## Task to complete
Beginning at the line that mentions "This screenshot has width=1456, height=819.", retype the rest of the records below exactly. Pictures are not part of the copy.

(Stored data)
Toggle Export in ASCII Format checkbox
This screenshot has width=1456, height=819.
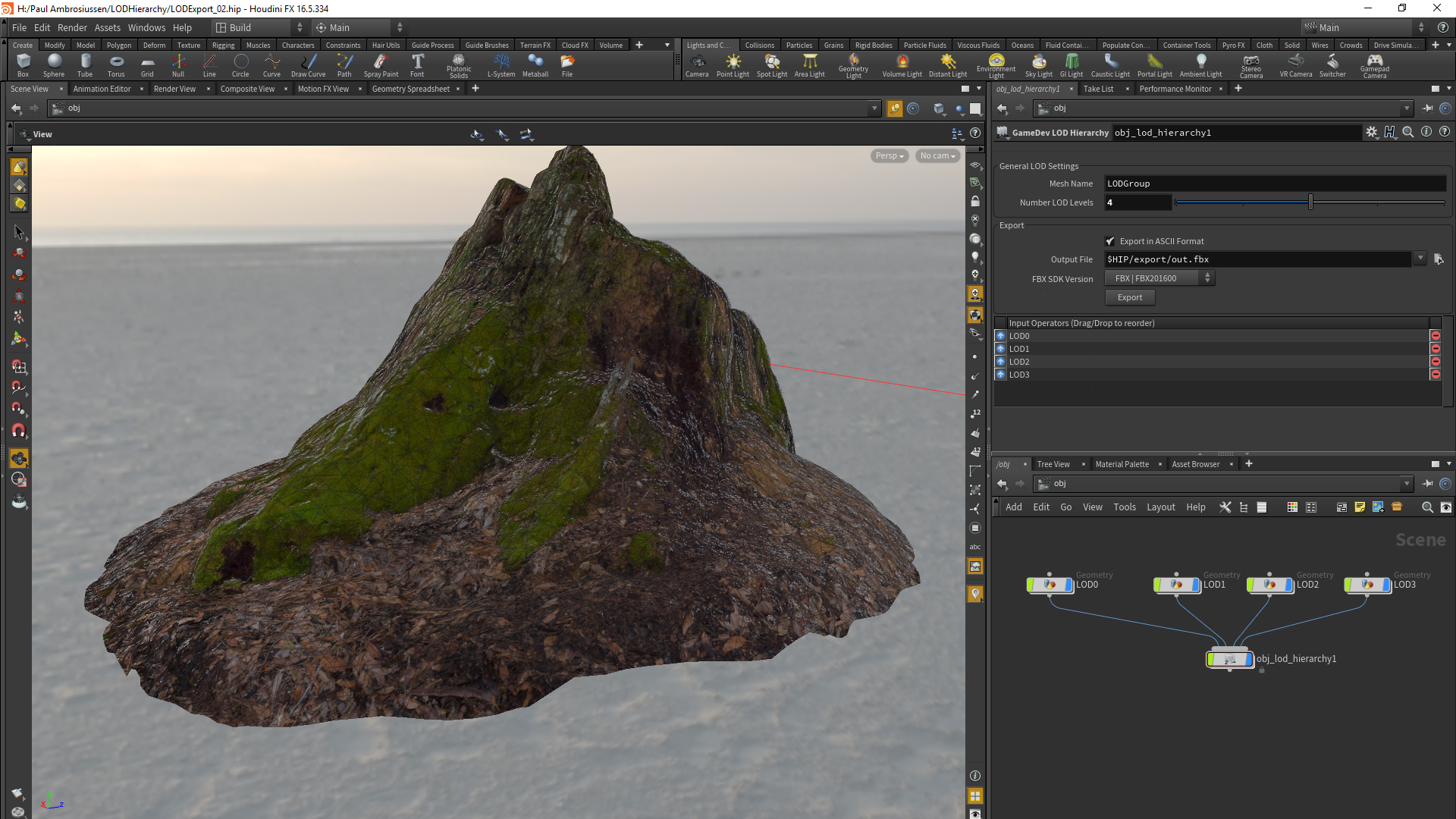[x=1109, y=240]
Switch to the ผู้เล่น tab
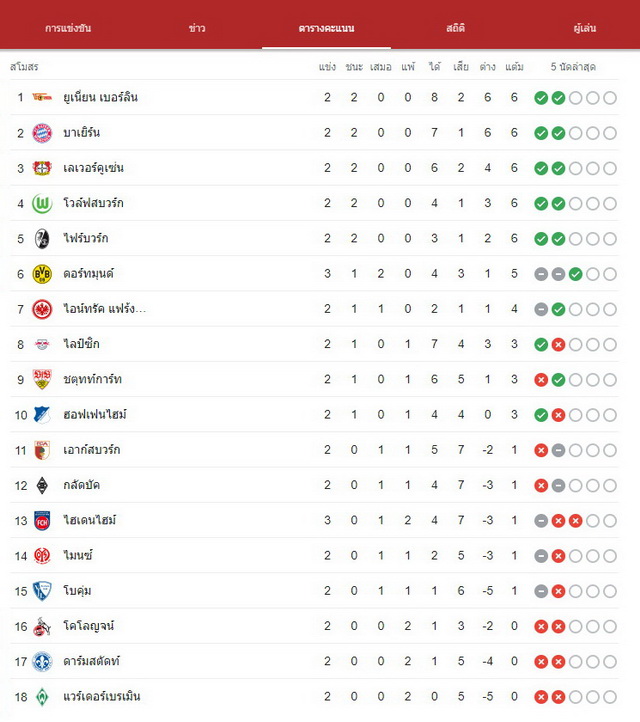 [x=585, y=28]
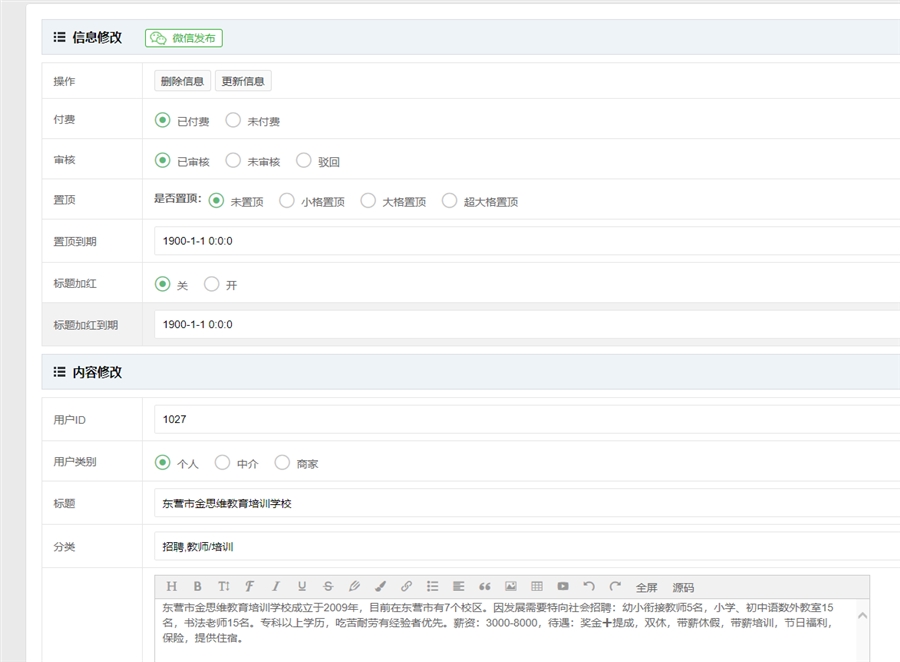Click the 标题 input field
The width and height of the screenshot is (900, 662).
click(520, 503)
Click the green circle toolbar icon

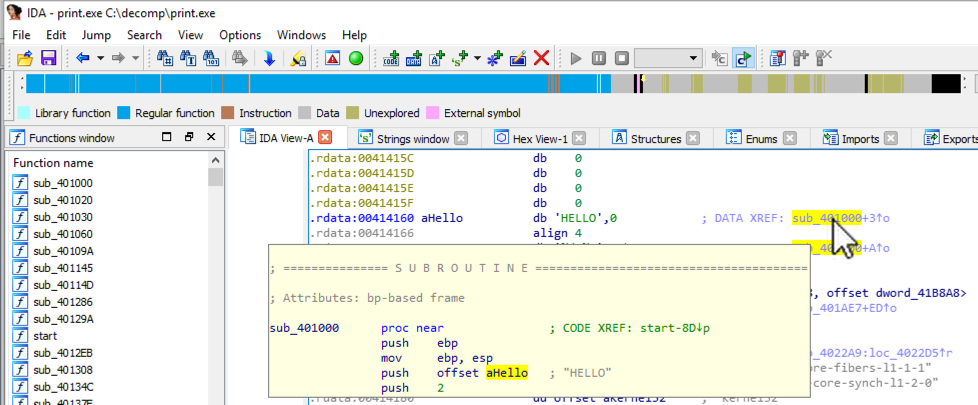pos(355,58)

## Exercise response
This screenshot has width=1456, height=819.
[x=1109, y=240]
Switch to the ผู้เล่น tab
 [x=585, y=28]
Click the 标题 input field
The width and height of the screenshot is (900, 662).
click(520, 503)
Click the green circle toolbar icon

pos(355,58)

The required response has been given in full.